DATA SECTION:
******************************

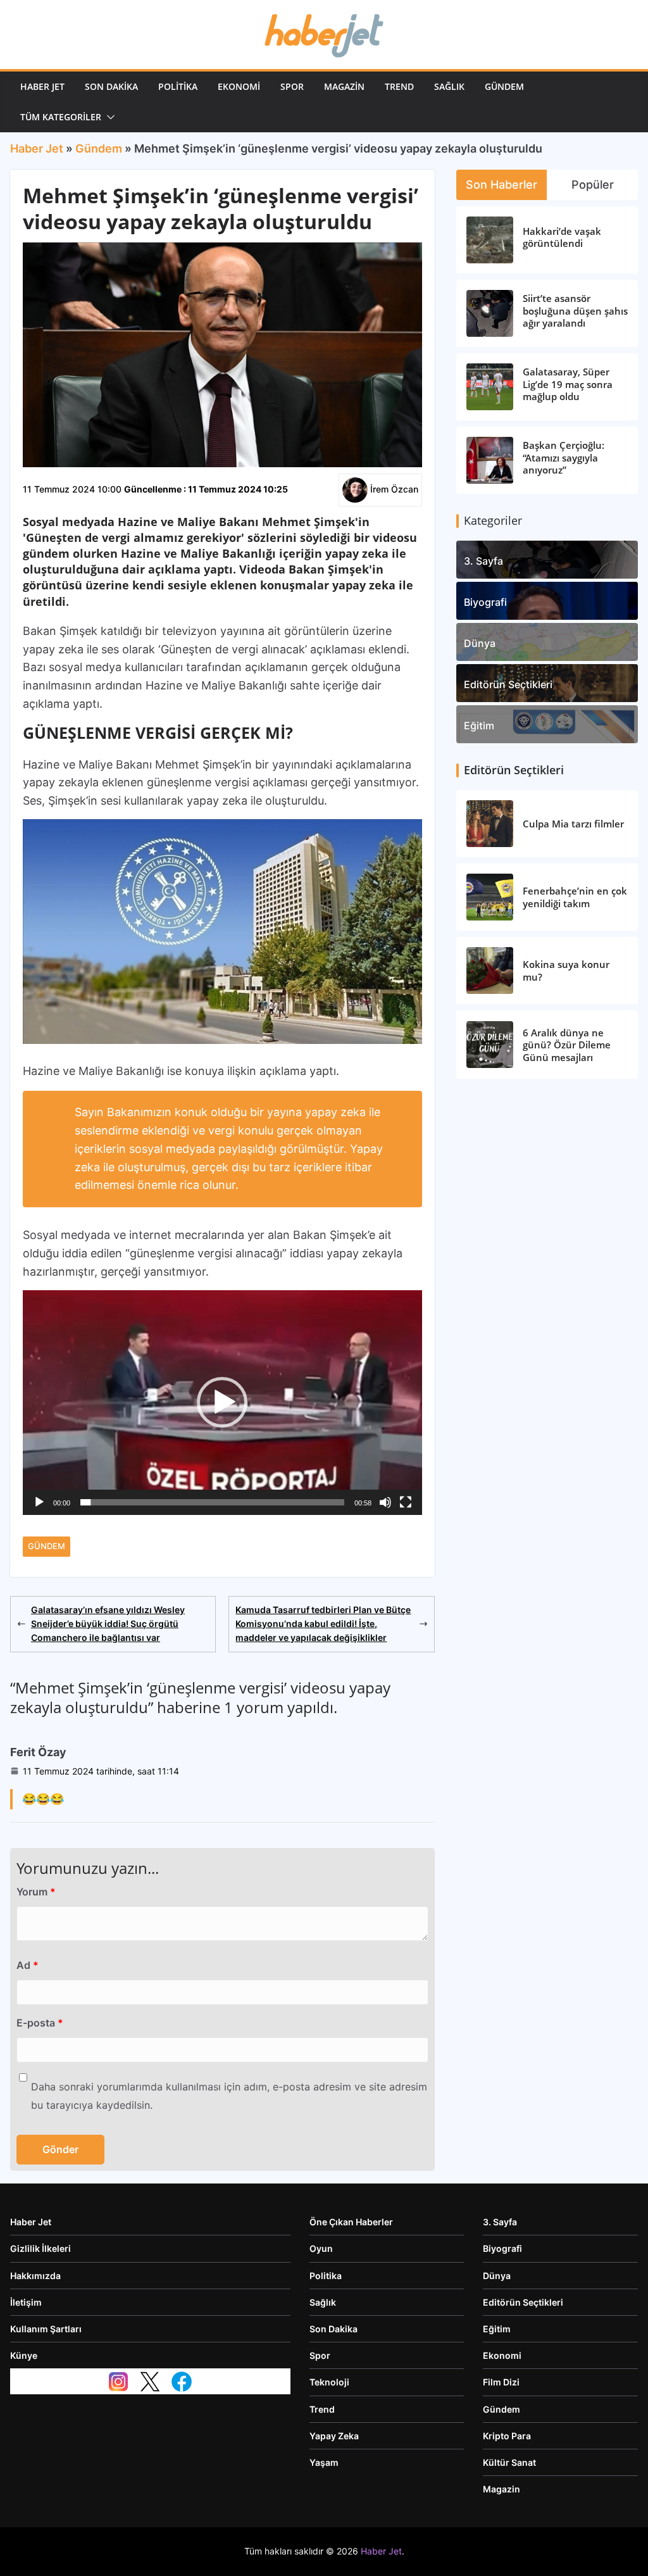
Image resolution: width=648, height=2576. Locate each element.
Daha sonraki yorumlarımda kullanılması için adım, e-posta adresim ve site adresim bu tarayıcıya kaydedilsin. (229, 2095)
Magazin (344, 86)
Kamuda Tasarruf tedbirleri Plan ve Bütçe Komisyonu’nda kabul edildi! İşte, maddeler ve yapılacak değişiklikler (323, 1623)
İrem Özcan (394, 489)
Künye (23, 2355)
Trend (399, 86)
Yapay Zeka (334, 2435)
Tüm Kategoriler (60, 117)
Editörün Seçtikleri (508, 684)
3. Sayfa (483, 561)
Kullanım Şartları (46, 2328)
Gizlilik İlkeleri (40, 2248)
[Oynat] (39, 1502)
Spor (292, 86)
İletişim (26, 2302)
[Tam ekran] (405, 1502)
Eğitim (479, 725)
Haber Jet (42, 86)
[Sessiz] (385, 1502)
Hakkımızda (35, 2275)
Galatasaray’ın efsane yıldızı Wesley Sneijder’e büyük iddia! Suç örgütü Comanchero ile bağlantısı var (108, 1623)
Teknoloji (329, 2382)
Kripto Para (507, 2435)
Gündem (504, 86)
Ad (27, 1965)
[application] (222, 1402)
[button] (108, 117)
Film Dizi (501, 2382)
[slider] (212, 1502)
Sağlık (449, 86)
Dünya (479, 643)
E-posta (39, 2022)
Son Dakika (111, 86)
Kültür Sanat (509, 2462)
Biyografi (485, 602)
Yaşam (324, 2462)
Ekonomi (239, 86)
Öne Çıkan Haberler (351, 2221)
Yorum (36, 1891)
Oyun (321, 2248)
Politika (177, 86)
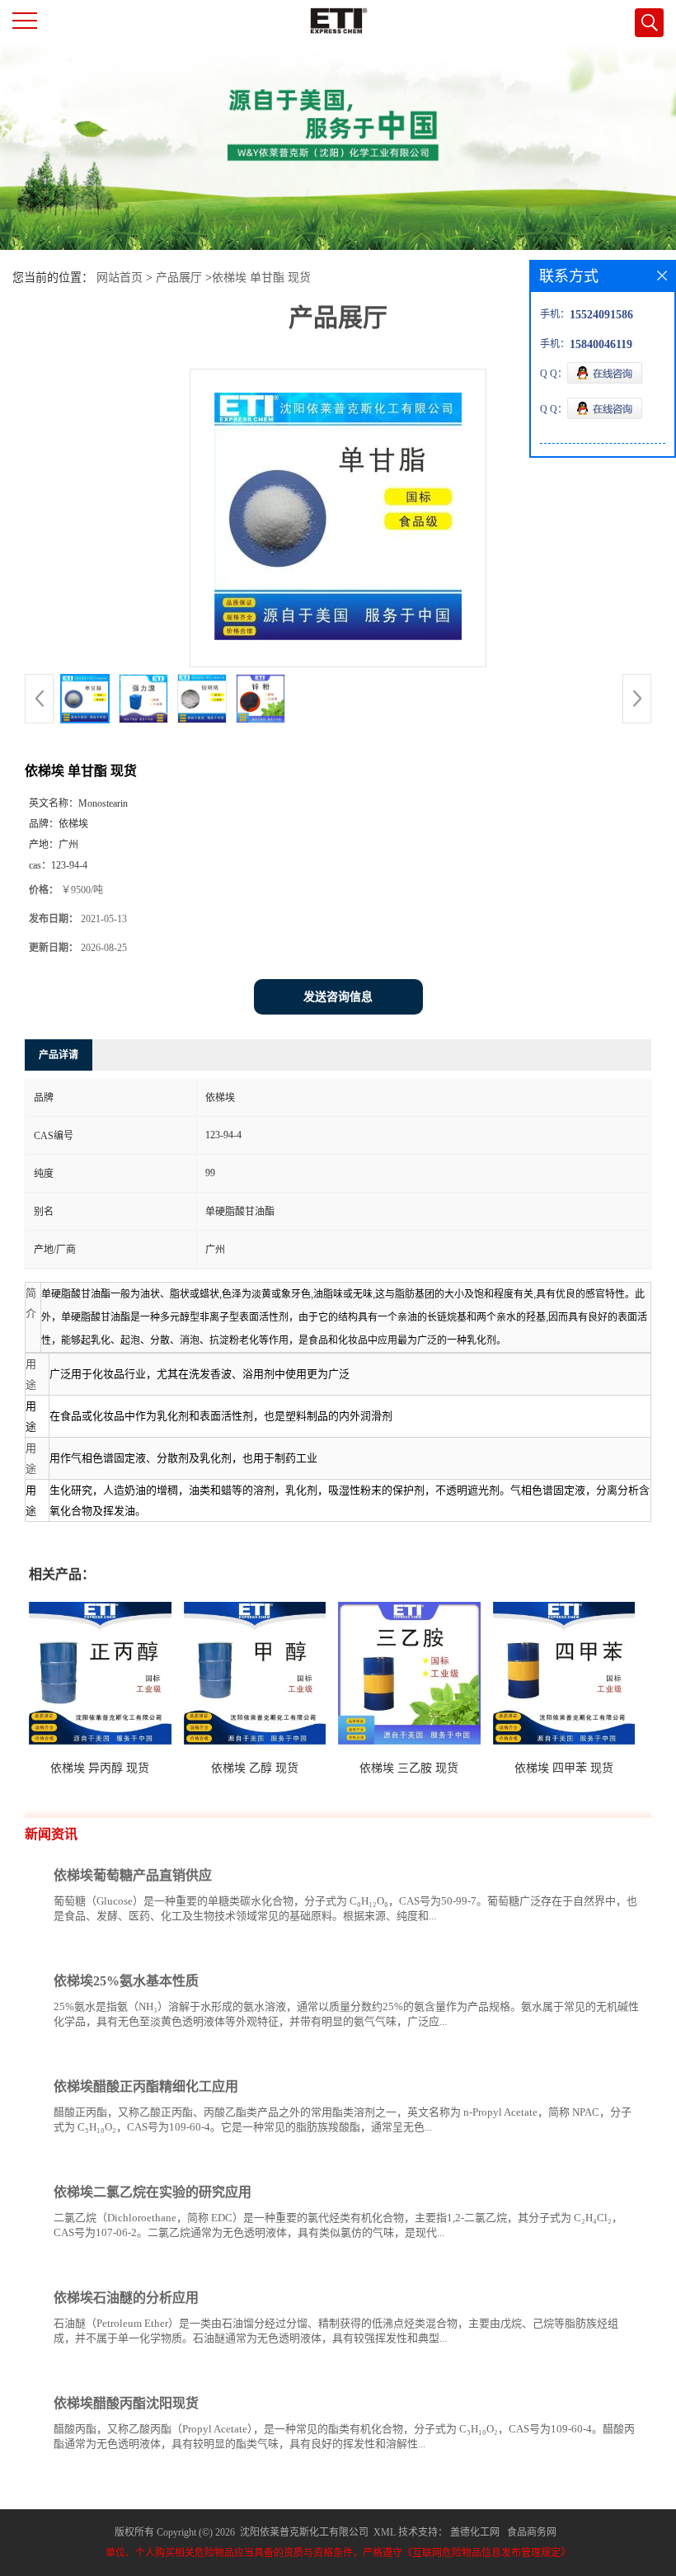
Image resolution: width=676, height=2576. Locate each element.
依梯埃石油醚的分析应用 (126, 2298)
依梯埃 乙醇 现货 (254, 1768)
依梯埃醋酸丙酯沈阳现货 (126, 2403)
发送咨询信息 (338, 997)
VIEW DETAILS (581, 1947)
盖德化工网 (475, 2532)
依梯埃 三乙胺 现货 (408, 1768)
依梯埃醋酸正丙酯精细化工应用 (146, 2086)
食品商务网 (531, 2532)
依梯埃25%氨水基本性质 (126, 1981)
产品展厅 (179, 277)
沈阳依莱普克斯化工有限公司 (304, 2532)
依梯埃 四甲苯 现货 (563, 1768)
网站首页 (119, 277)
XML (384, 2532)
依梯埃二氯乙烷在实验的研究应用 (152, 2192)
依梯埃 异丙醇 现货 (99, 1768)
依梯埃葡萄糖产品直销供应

******************************

PROBLEM TO SOLVE: Only the lines from the one containing "[slider] (212, 1502)" through the last line of the material should be returned, exactly and without pictures.

ANSWER TO THIS EXERCISE:
[slider] (212, 1502)
Sağlık (449, 86)
Dünya (479, 643)
E-posta (39, 2022)
Son Dakika (111, 86)
Kültür Sanat (509, 2462)
Biyografi (485, 602)
Yaşam (324, 2462)
Ekonomi (239, 86)
Öne Çıkan Haberler (351, 2221)
Yorum (36, 1891)
Oyun (321, 2248)
Politika (177, 86)
Image resolution: width=676, height=2576. Locate each element.
依梯埃石油醚的分析应用 (126, 2298)
依梯埃 乙醇 现货 (254, 1768)
依梯埃醋酸丙酯沈阳现货 (126, 2403)
发送咨询信息 (338, 997)
VIEW DETAILS (581, 1947)
盖德化工网 (475, 2532)
依梯埃 三乙胺 现货 (408, 1768)
依梯埃醋酸正丙酯精细化工应用 (146, 2086)
食品商务网 (531, 2532)
依梯埃25%氨水基本性质 (126, 1981)
产品展厅 (179, 277)
沈阳依莱普克斯化工有限公司 (304, 2532)
依梯埃 四甲苯 现货 (563, 1768)
网站首页 (119, 277)
XML (384, 2532)
依梯埃二氯乙烷在实验的研究应用 (152, 2192)
依梯埃 异丙醇 现货 (99, 1768)
依梯埃葡萄糖产品直销供应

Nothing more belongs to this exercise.